Quand le cerveau bascule vers la perception consciente
L'étude menée par les chercheurs du CEA et de l'Inserm est basée sur des expériences d'enregistrement par électroencéphalographie (EEG) des activités cérébrales associées à des stimuli visuels qui, pour une même personne, étaient parfois perçus et parfois non perçus consciemment. Les stimuli correspondaient à une série d'images dans laquelle deux mots étaient présentés à moins d'une demi-seconde d'intervalle. Les volontaires devaient signifier s'ils avaient vu les mots. Dans ce type d'expérience, le deuxième mot n'est pas systématiquement perçu, ce qui a fourni à cette équipe les conditions idéales pour analyser les chaines neuronales empruntées et les différences entre traitement conscient et non-conscient. C'est notamment la précision temporelle de la technique d'électroencéphalographie qui leur a permis de déterminer le moment où les deux types de perception se différencient.

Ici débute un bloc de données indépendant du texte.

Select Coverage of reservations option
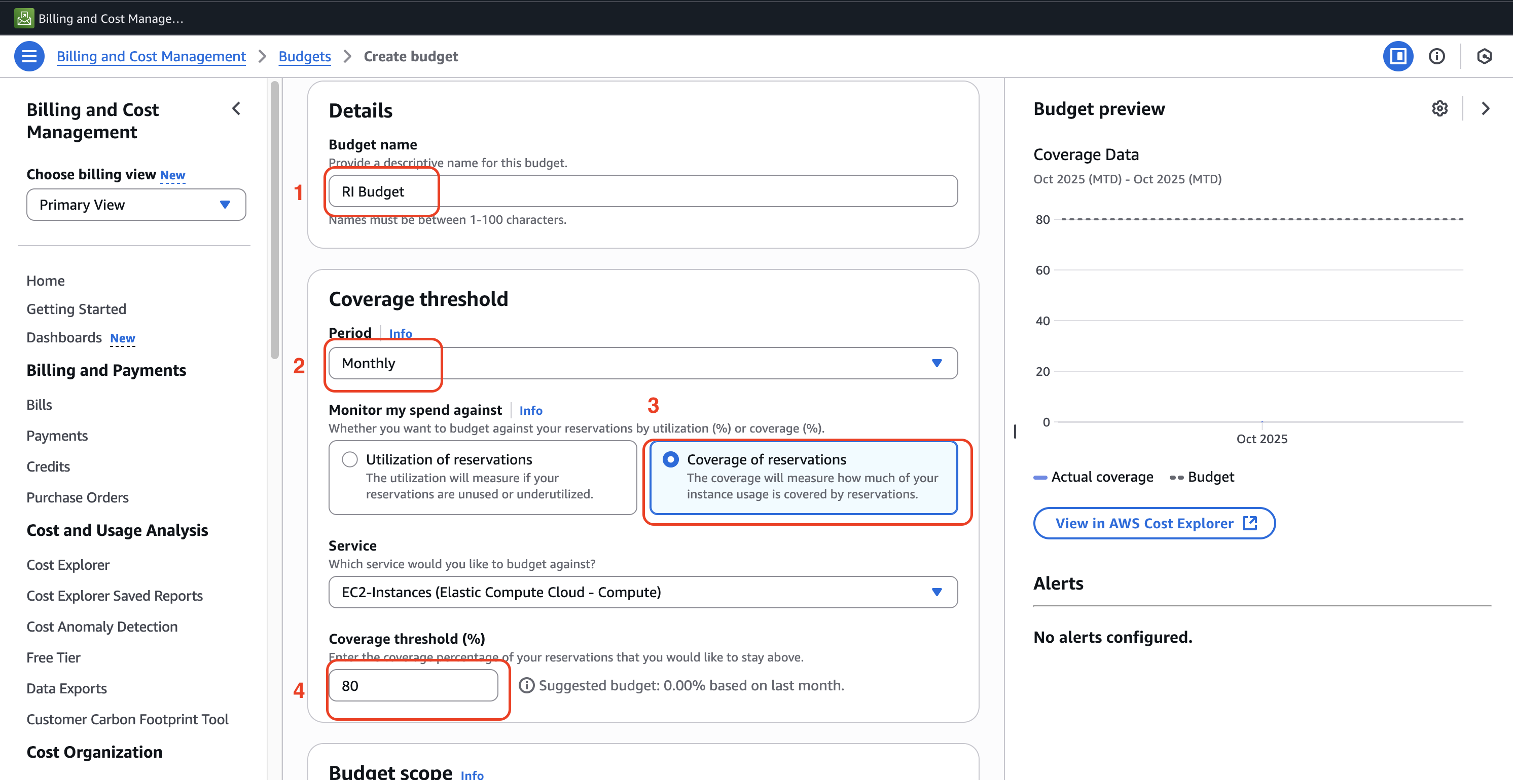Image resolution: width=1513 pixels, height=780 pixels. [671, 460]
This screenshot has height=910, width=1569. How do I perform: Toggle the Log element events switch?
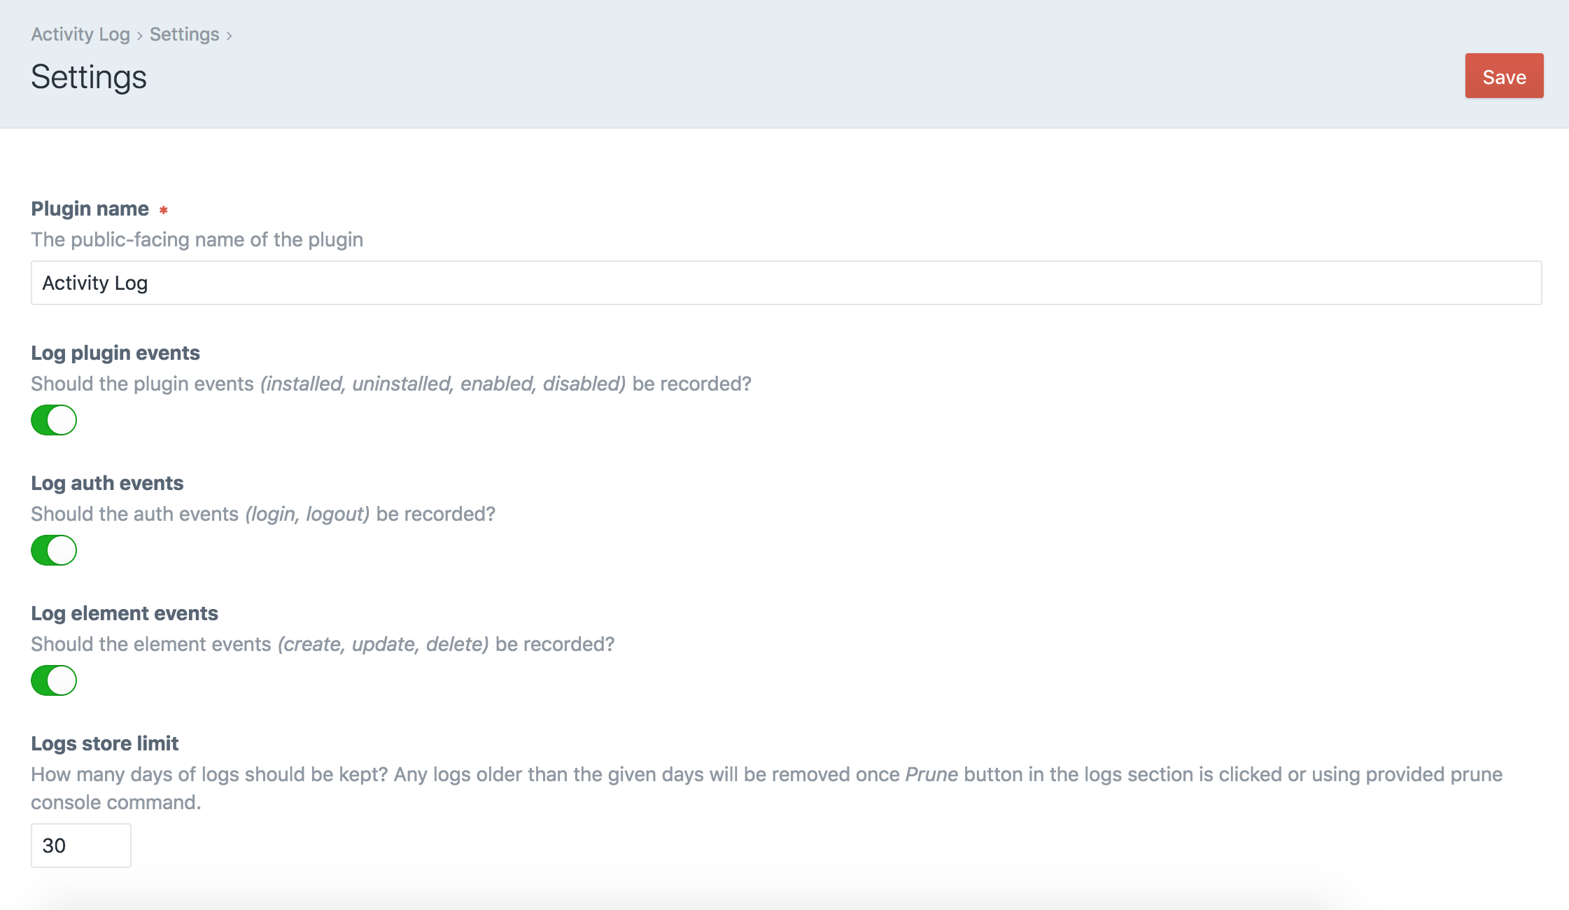tap(54, 680)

La perception consciente correspondrait donc à une activation tardive (après 270ms) et optionnelle qui se propage rapidement au sein d'un réseau d'aires cérébrales situées dans le lobe frontal et le lobe pariétal. A long terme, la caractérisation des mécanismes neuronaux de la conscience pourraient permettre de mieux comprendre et traiter un certain nombre de pathologies qui semblent associées à un déficit des processus conscients, comme la schizophrénie.